TRY IT -> Search the entries below for the word "agent", then copy each line in which it is found.

Collected data:
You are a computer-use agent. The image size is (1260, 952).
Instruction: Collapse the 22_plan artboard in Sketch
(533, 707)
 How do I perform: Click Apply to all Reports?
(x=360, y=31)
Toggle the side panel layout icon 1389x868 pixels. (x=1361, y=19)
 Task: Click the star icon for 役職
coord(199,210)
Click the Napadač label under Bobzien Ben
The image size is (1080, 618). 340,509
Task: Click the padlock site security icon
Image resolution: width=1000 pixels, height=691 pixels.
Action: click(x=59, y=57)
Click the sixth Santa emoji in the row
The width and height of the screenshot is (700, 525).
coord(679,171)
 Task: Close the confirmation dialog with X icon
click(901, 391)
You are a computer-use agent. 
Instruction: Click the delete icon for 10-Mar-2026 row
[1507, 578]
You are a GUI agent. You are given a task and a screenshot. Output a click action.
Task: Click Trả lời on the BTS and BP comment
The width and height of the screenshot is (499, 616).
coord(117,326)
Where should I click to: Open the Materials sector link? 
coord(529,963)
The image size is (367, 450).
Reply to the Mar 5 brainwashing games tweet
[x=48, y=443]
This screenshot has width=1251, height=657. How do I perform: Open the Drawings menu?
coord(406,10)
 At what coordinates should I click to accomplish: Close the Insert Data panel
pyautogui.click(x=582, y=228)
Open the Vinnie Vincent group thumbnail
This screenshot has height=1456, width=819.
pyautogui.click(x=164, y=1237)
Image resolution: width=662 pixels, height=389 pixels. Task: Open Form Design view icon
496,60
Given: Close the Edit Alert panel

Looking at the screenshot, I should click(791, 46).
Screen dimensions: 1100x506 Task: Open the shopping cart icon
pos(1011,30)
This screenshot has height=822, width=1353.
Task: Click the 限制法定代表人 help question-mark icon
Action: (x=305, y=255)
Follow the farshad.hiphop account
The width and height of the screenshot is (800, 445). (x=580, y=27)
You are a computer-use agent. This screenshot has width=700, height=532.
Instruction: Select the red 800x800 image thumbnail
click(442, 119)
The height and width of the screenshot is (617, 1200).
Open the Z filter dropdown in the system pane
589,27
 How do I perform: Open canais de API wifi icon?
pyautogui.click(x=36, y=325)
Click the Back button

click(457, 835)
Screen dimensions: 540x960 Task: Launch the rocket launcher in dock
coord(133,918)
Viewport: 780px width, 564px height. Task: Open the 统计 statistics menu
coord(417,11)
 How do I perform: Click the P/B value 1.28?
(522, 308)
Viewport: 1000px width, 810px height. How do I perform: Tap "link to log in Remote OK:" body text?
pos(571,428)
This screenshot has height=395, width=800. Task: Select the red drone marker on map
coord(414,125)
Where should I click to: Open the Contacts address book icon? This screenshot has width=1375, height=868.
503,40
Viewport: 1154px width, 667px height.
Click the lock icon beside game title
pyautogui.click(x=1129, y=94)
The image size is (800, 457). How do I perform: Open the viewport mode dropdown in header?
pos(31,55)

RESULT OF THE EXERCISE ->
You are a computer-use agent. The image size is (1260, 952).
You are a computer-use agent. 
You are a GUI agent. You are given a task and a screenshot. Output a click action.
You are a computer-use agent. This screenshot has width=700, height=532.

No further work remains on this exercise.